There is a great website showing all kinds of economic statistics at usdebtclock.org. The website also shows the current level of public debts including U.S. federal debt that just passed the $20 trillion threshold.
What does that mean, if anything?
From the website, that means that that the U.S. debt per citizen is an unaffordable $62,422; or an ultra-unaffordable $168,671 per taxpayer (check back in a month to see how fast these numbers are increasing!).
A question someone might ask is: Is there any plan to dramatically reduce government spending?
Unfortunately, Trump’s presidency has revealed that the swamp in Washington DC really is in charge and they have zero interest in change, let alone a reduction in government spending or staffing.
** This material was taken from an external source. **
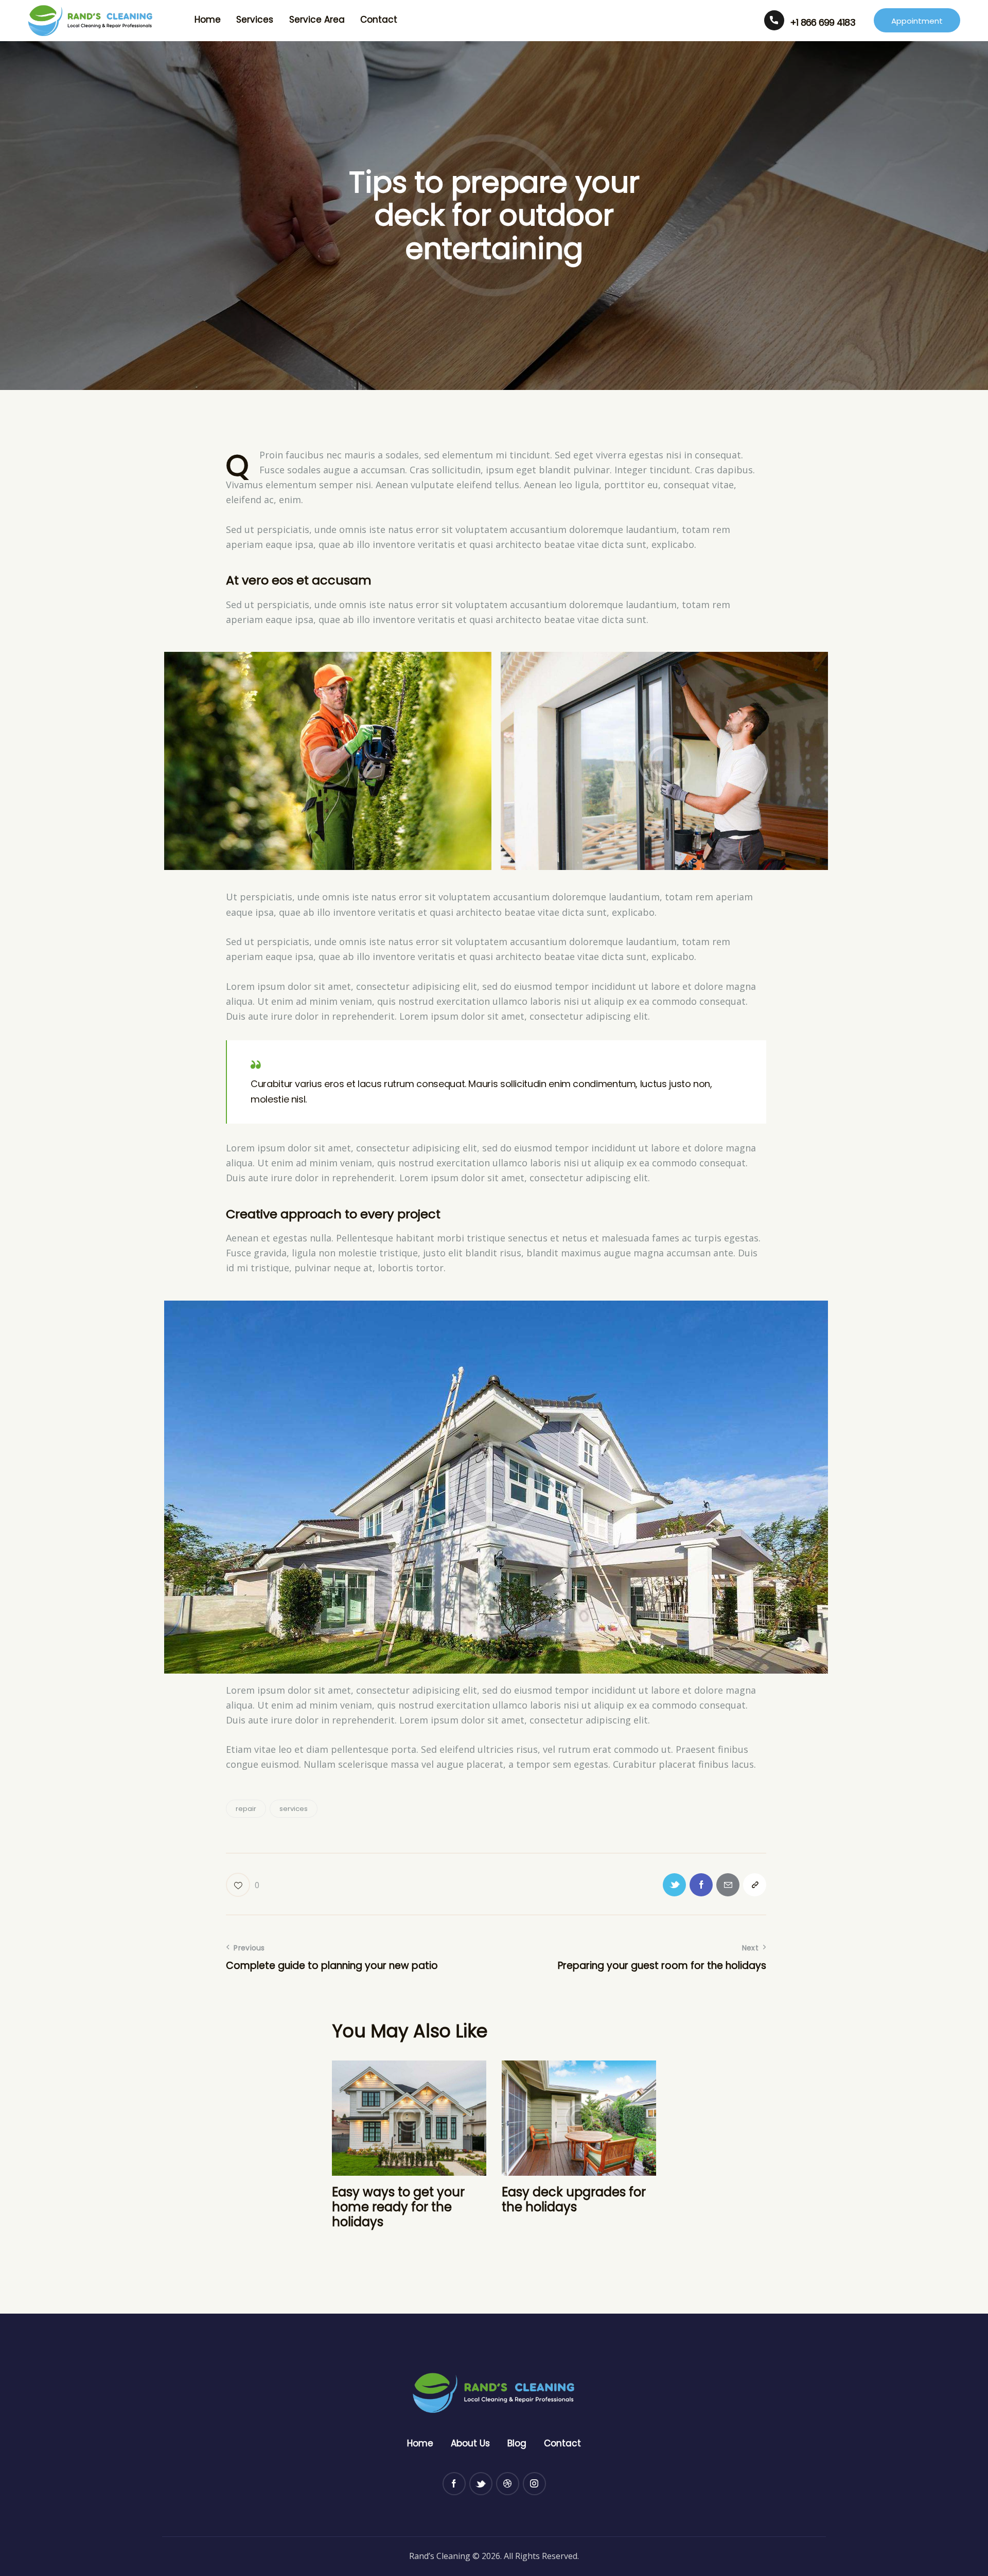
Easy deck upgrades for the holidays (574, 2200)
Well, if there is no reduction in spending, what are we facing?
There are several reference points and a common one is the Debt-GDP ratio. This is a measurement of the size of the economy to the debt that the government needs to support. Today, the debt-to-GDP ratio is 105%. So the debt owed by the government is 5% larger than the U.S. economy. This is not sustainable. There are several studies on debt-to-GDP going back hundreds of years on dozens of countries. Depending on the study, anytime the debt-to-GDP goes over 70-90%, then there is a 100% certainty that the government WILL default on its debt obligations. So the U.S. is well past the point of no-return for defaulting on its debt. There is a wide time frame for this default, so it could be 10 years or 40 years, depending on the rate of spending growth and interest rates. As the debt default nears, it will be painful for people – as witnessed recently in Greece, Venezuela, Argentina, Puerto Rico, Brazil, and other countries that could not pay their debt. (Since 1975, 17 currencies have gone to zero and were replaced. Since the founding of the latest U.S. Federal Reserve in 1913, the U.S. dollar has lost 98.8% of its value already.)
Is there any financial opportunity?
Whichever temporary band-aid the government uses to delay debt default, it will become obvious as it must involve creating inflation by some kind of money printing. Printing more money weakens the U.S. dollar and strengthens other currencies, including the two financial metals, gold and silver.